[Start TEXT EXCERPT]

Don’t Iron Your Shirts!


(mellow band music) – Hey now, I’m Dorian, joined by my wife and
celebrity men’s wear stylist, Ashley Weston.
– Hi guys. – So today, Ash, we have a
great reader and viewer question for Two Minute Tuesday. Let’s get into it. (upbeat electronic music) So Ash, Timothy Leary, hilarious name. – Why?
(mellow electronic music) – Google the guy if you
don’t know who that is. – Okay. – I’m gonna say one phrase
that he is known for, “Tune in, turn on and drop out.” Anyways–
– (chuckles) – he has a question, although
if this is his user picture, he doesn’t look like the
Timothy Leary I know. Anyways, Timothy Leary wanted to know: Can you please make a
video about the proper way to iron a dress shirt?
– (chuckles) – So Ash, I thought this was perfect, since you work with dress shirts all day everyday, for your job. – I do.

[End TEXT EXCERPT]
[Start MATERIAL SHOWN]

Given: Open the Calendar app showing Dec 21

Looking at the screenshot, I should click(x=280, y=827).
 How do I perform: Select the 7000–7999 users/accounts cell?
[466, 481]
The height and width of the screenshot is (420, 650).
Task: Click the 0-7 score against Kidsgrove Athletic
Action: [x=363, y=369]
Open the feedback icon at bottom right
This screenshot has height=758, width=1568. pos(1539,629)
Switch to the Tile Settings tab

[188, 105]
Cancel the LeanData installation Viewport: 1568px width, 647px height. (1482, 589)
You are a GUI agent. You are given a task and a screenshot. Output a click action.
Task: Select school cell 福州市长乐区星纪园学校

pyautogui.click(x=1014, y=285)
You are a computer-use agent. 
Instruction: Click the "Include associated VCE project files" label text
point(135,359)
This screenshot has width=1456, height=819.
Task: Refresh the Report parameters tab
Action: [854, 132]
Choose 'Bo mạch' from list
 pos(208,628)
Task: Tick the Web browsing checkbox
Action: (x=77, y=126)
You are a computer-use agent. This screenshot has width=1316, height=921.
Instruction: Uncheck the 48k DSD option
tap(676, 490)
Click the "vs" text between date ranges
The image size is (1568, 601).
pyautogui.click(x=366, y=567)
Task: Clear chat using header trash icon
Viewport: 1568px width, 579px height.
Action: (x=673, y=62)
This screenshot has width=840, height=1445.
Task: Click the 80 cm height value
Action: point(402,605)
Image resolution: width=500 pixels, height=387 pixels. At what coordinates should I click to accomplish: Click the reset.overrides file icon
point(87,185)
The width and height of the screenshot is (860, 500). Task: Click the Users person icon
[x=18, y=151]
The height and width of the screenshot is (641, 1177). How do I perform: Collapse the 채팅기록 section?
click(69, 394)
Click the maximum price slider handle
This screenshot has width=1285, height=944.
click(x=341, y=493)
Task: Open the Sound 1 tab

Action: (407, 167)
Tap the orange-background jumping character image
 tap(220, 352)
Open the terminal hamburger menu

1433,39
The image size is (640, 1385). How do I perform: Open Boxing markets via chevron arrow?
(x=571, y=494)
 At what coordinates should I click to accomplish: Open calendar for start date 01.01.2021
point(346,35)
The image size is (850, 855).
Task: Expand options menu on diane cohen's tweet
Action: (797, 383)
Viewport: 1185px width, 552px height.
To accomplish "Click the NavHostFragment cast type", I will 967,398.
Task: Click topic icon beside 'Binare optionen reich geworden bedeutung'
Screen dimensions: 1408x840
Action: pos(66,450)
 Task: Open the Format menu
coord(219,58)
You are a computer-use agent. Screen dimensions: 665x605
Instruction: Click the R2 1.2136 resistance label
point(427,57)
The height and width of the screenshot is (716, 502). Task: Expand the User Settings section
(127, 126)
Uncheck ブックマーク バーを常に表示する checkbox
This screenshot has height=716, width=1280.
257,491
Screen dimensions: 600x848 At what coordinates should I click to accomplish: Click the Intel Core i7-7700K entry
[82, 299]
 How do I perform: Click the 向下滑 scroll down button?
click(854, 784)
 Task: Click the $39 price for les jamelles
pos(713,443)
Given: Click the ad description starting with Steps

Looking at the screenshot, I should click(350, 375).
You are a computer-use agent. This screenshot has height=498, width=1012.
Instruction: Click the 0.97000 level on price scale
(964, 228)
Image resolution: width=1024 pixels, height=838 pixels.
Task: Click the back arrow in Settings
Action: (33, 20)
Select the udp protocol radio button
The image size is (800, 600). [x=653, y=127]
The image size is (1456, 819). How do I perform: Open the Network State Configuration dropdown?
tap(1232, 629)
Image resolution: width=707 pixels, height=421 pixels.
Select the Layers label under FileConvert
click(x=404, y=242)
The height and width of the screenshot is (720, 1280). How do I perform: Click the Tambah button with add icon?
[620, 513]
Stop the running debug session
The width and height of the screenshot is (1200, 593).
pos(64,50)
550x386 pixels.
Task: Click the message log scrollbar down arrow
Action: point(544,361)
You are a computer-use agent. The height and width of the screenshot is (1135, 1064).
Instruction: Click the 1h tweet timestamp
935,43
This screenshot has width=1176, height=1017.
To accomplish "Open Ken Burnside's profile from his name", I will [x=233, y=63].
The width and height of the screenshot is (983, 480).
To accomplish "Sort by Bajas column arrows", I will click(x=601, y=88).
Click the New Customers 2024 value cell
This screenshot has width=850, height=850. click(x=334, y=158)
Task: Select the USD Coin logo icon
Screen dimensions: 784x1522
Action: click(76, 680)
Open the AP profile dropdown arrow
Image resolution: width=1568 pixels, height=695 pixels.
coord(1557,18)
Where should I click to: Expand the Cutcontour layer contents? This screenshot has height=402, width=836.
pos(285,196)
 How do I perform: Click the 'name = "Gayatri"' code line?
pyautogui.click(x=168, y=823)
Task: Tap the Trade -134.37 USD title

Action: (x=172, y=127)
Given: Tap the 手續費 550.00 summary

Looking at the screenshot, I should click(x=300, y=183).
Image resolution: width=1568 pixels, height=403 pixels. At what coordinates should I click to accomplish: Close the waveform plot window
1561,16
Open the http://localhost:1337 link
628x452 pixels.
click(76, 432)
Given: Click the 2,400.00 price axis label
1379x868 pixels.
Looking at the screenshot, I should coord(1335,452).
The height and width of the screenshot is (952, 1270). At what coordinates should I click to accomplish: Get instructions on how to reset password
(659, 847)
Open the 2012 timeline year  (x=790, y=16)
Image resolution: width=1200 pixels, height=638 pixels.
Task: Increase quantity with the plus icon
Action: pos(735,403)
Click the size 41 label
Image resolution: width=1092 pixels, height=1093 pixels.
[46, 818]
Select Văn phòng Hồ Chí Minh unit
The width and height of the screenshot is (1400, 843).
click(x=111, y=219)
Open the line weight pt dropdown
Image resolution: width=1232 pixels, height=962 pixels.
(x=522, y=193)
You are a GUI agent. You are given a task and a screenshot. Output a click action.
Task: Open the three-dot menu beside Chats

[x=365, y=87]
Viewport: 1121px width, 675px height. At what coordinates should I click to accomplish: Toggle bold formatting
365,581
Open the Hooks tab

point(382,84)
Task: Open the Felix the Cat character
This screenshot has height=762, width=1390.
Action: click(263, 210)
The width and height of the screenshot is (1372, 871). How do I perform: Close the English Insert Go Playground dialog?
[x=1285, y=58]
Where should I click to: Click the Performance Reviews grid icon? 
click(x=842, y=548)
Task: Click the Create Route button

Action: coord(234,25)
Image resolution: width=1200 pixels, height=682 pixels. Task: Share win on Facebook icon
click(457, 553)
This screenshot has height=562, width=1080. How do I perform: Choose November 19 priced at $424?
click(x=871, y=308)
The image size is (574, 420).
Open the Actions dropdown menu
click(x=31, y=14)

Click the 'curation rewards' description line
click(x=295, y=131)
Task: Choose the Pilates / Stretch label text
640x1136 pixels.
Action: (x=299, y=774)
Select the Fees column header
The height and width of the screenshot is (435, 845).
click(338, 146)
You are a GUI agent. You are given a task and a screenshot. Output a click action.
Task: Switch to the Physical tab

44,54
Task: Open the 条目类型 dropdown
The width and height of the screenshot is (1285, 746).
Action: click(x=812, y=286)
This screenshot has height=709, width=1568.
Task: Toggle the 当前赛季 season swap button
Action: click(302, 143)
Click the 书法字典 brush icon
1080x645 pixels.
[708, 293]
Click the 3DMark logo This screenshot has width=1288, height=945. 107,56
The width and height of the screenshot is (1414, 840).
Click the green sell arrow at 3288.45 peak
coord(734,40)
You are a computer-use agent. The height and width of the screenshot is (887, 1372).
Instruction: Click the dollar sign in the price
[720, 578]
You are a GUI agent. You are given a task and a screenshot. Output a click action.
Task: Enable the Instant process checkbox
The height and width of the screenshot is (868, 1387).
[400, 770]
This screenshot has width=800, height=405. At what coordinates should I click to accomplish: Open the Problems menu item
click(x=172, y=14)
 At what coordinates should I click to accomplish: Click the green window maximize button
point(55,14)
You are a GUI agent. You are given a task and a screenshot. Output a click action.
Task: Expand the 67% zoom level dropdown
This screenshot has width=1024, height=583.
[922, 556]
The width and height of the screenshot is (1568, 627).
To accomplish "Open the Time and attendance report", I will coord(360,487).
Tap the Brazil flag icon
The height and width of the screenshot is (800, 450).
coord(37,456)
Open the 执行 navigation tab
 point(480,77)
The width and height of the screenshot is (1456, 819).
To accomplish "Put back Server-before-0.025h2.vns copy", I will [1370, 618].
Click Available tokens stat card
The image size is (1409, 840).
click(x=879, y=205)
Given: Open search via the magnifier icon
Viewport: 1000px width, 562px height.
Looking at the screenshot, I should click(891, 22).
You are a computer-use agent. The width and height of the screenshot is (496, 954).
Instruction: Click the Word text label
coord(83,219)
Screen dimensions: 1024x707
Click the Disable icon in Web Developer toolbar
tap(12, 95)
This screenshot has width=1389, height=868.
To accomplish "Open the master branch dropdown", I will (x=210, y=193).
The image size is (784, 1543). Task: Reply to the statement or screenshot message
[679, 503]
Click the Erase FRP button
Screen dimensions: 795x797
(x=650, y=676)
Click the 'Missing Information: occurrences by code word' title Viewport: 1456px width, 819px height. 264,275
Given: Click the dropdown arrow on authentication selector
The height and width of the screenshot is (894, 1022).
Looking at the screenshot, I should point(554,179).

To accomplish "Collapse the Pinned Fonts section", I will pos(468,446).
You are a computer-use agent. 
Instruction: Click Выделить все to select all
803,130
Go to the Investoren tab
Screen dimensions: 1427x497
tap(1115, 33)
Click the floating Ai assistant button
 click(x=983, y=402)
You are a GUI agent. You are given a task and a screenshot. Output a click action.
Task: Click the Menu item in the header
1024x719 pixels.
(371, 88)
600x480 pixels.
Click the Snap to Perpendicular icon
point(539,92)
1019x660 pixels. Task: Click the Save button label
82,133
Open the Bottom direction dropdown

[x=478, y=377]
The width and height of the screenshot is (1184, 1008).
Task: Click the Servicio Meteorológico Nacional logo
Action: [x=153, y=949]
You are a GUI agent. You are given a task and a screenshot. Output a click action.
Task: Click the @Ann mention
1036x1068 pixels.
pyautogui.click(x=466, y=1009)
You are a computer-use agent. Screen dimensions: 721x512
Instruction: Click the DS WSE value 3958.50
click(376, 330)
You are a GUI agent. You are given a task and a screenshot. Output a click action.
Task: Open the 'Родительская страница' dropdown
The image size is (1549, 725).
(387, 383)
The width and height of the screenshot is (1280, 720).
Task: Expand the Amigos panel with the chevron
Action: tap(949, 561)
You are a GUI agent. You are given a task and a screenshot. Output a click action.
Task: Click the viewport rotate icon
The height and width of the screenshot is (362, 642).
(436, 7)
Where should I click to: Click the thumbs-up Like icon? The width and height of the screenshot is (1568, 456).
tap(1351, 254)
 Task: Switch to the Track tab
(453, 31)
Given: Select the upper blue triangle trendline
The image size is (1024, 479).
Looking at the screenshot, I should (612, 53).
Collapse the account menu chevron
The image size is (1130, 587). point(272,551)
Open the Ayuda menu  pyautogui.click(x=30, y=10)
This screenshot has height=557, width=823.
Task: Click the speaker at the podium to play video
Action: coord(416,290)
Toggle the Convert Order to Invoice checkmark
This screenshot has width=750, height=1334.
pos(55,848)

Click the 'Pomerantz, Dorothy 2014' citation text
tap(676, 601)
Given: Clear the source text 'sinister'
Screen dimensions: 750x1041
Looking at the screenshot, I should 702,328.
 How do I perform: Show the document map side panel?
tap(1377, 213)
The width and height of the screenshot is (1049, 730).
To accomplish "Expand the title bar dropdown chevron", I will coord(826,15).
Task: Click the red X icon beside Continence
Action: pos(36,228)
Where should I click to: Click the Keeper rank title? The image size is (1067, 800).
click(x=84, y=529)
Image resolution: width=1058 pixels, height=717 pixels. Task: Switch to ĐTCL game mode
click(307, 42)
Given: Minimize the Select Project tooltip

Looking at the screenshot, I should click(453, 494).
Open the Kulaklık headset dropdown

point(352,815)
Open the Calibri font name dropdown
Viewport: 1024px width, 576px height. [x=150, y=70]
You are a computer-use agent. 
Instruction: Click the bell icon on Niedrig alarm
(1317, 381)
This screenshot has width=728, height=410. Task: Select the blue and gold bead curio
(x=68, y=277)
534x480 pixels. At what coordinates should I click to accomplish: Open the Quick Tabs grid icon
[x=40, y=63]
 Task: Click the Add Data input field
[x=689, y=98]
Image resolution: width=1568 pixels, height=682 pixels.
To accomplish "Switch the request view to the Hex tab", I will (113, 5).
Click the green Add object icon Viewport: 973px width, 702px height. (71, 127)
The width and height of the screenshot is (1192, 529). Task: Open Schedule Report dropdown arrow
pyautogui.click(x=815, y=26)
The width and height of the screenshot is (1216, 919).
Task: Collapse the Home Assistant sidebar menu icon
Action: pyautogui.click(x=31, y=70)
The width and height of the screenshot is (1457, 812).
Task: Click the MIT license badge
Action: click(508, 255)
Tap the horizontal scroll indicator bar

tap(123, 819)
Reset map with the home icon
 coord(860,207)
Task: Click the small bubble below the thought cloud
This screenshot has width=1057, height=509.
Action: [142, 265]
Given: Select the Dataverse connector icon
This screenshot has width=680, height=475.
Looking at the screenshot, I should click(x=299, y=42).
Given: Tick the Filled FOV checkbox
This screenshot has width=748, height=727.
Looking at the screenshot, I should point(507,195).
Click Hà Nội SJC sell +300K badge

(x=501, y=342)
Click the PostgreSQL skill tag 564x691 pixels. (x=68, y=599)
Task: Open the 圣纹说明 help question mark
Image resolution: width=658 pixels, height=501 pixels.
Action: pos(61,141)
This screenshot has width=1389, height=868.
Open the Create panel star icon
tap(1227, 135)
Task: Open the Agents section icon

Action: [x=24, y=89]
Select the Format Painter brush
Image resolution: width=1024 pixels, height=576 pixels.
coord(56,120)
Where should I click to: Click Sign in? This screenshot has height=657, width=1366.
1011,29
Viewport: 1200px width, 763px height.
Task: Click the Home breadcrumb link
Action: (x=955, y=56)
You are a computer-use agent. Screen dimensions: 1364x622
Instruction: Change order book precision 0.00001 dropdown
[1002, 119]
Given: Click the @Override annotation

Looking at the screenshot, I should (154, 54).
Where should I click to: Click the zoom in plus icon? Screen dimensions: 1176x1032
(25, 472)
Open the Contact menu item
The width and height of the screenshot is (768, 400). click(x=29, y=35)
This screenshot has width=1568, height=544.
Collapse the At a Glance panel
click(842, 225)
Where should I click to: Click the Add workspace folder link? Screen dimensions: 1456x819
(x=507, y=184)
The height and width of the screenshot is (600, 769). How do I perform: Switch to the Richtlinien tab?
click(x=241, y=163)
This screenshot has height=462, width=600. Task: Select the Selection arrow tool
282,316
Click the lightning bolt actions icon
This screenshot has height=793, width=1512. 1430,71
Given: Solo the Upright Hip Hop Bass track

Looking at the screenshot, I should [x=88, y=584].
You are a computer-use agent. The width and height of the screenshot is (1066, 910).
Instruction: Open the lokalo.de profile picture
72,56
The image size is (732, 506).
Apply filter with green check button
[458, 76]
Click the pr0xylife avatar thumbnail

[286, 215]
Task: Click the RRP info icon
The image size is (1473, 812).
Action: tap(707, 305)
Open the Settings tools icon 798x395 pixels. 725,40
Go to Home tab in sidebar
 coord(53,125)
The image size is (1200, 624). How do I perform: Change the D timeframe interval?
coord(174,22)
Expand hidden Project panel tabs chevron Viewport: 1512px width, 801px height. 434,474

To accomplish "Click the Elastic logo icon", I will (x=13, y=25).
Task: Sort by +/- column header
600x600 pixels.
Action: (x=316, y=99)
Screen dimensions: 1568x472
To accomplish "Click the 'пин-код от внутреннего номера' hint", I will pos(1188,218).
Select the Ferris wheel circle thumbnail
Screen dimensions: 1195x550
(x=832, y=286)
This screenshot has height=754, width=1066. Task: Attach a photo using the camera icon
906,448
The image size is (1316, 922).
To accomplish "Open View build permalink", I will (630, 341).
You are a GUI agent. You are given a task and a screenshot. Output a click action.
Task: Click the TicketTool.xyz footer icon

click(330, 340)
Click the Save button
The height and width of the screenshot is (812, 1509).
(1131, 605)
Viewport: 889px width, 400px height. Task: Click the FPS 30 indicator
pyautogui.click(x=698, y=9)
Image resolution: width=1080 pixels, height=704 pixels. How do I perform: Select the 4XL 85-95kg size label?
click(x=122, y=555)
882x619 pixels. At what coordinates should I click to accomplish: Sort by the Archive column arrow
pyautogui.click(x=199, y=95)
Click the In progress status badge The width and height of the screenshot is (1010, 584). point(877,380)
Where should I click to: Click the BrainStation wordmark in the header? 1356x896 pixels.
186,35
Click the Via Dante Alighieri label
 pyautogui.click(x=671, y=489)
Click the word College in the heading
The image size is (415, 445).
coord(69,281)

[End MATERIAL SHOWN]

_EXERCISE PROMPT_
List every kind of music noted in parentheses in the shirt-ironing transcript.

_OUTPUT_
- mellow band music
- upbeat electronic music
- mellow electronic music